Pourtant, en dépit de cette adaptation rapide et ancrée dans le quotidien, il apparait que le commerce numérique évolue d’une façon significative et différente. Tourné initialement vers la consommation de produits ou services tangibles, le commerce numérique glisse progressivement dans la mise en vente produits et services virtuels… via d’autres mondes.
Le metaverse : vers une mutation du commerce numérique
Et si le film de Steven Spielberg Ready player One, sorti en 2018, s’avérait être une image prophétique du marché de demain ? Des mondes virtuels connectés à internet, où tout s’achète via des monnaies et des titres virtuels ? Où chacun aurait la possibilité de vivre la vie de ses rêves à travers son avatar ? Si la réalité ne dépasse pas encore la fiction, certaines sociétés ont compris le potentiel que pourrait générer le metaverse dans le commerce électronique et la collecte de données. Ce n’est d’ailleurs pas un hasard si en 2021 la société Facebook a changé de nom pour Meta en vue de son programme futuriste. Si le concept semble sorti d’un roman d’anticipation, le nombre de personnes connectées dans ces univers virtuels ne cesse d’augmenter, et de nouvelles pratiques émergent. Allant de l’achat d’appartements, de vêtements, et d’œuvres d’art virtuels…
Le metaverse repose avant tout sur une expérience immersive rendue possible par des technologies 3D, plongeant le consommateur dans un monde virtuel. Aussi surprenant que cela puisse paraitre, l’avatar de l’utilisateur peut acheter des produits conçu virtuellement et qui n’existent pas forcément dans la réalité. Récemment Nike a investi massivement le marché de la mode virtuelle en mettant en vente sa gamme de chaussures : les CryptoKicks dont les prix peuvent plafonner à plus de 10 000 dollars… D’autres portent l’ambition de faire du metaverse un vecteur d’acquisition de la propriété immobilière virtuelle par la vente, l’aménagement, la gestion locative, sur le même modèle que les agences immobilières standards.

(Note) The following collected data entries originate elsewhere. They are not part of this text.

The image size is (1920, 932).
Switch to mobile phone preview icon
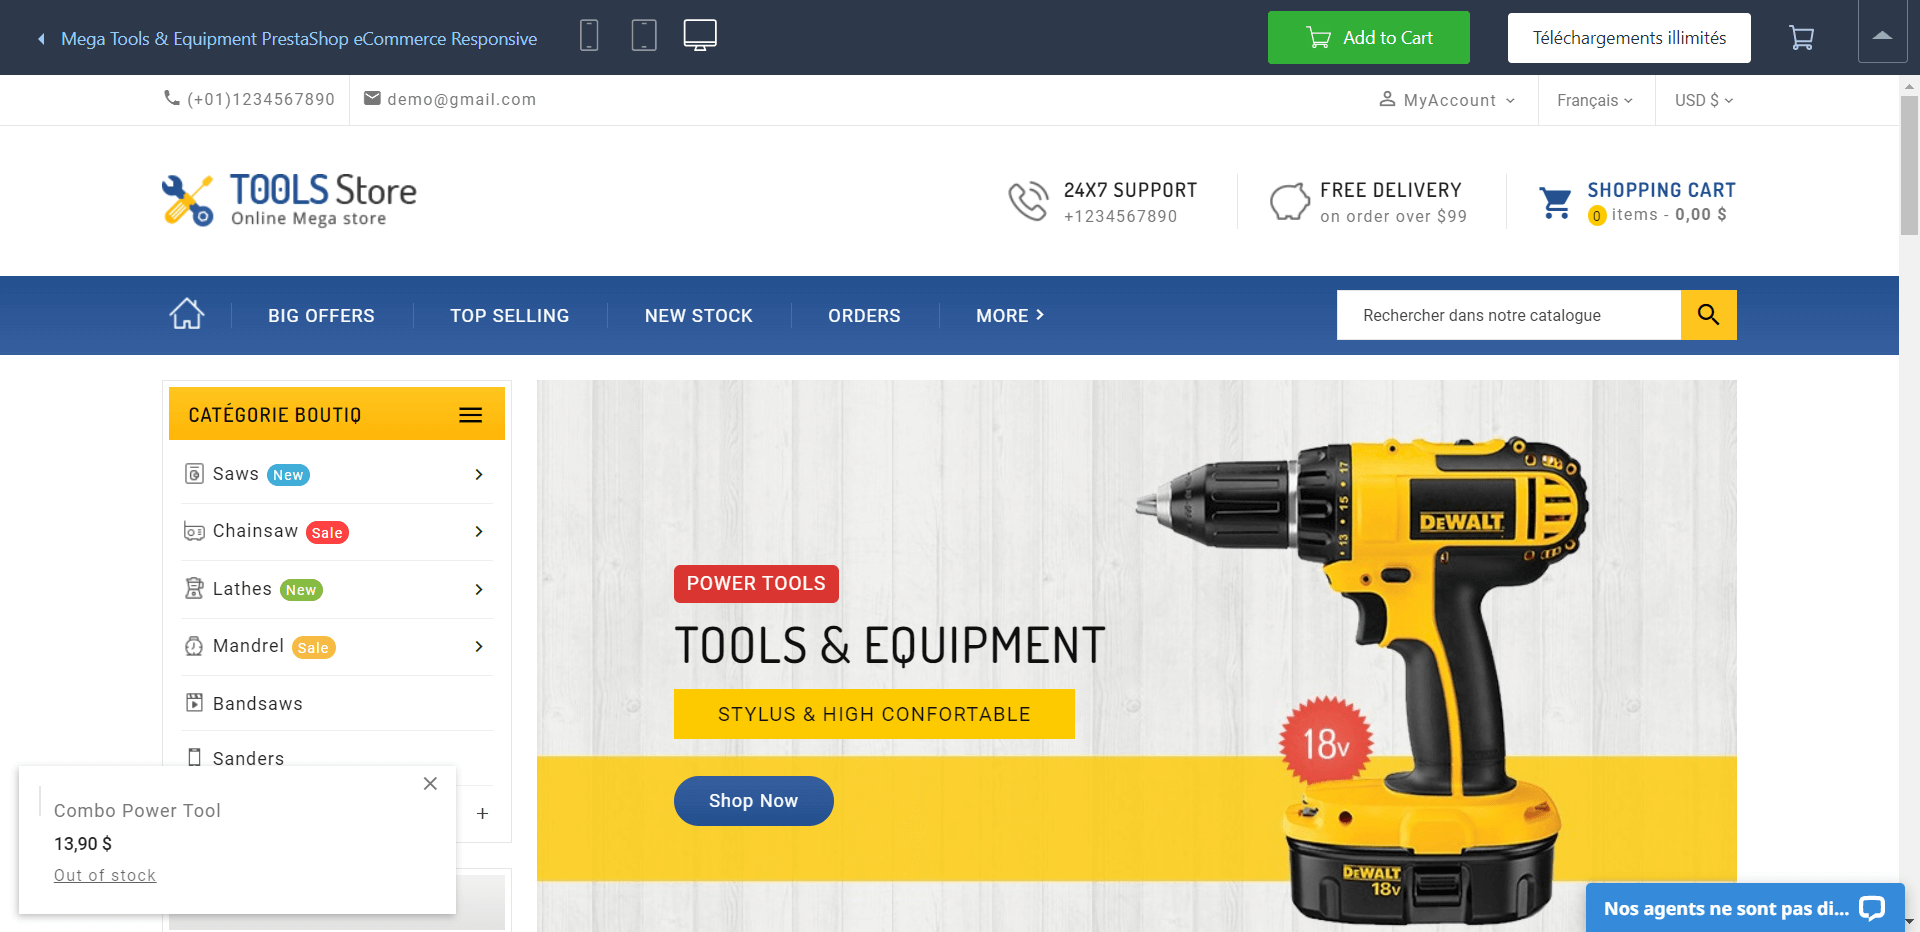[589, 36]
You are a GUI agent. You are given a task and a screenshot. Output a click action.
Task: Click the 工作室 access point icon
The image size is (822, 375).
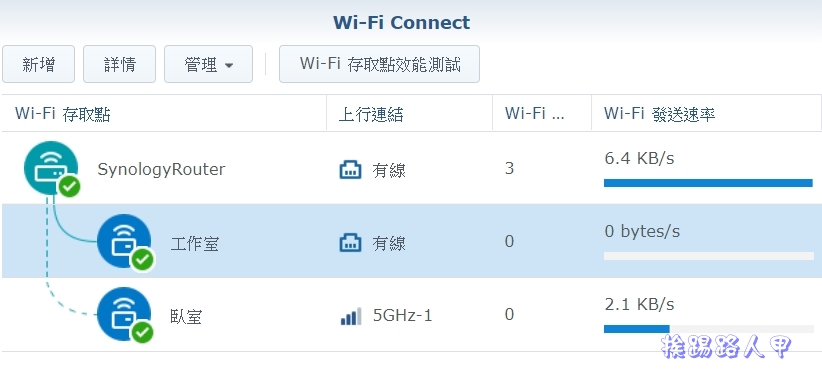click(x=124, y=241)
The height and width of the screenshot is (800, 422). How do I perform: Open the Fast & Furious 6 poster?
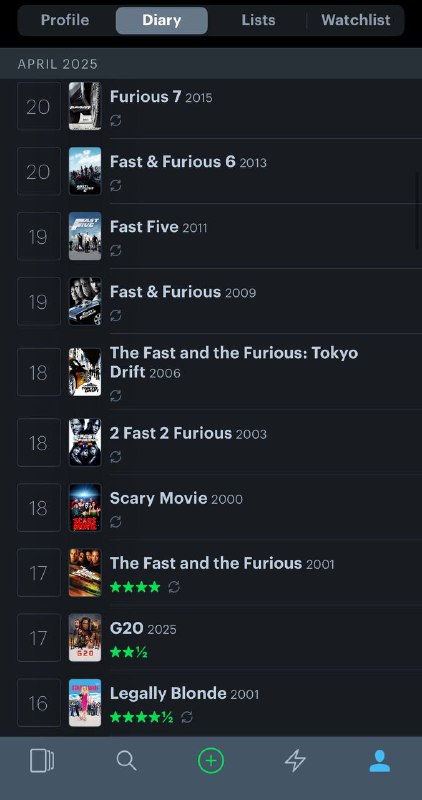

Casques de réalité virtuelle, tablettes, manettes, nombreux sont les produits commercialisés physiquement qui ont vocation à optimiser l’expérience du metaverse. Une expérience en haute définition qui confère aux utilisateurs un degré de confiance plus élevé dans la qualité des produits qu’ils achètent. Avec des boutiques et l’essayage virtuel, le commerce numérique du metaverse ne sera plus soumis aux contraintes des horaires d’ouverture, au respect des délais de livraisons, aux problèmes de conformité, au recrutement de vendeurs etc. Si le système parait trop beau pour être vrai, il est en tout état de cause virtuel et d’autant plus bénéfique puisqu’il permet de tester la popularité d’un produit sans le fabriquer tout en fournissant au consommateur une expérience optimale.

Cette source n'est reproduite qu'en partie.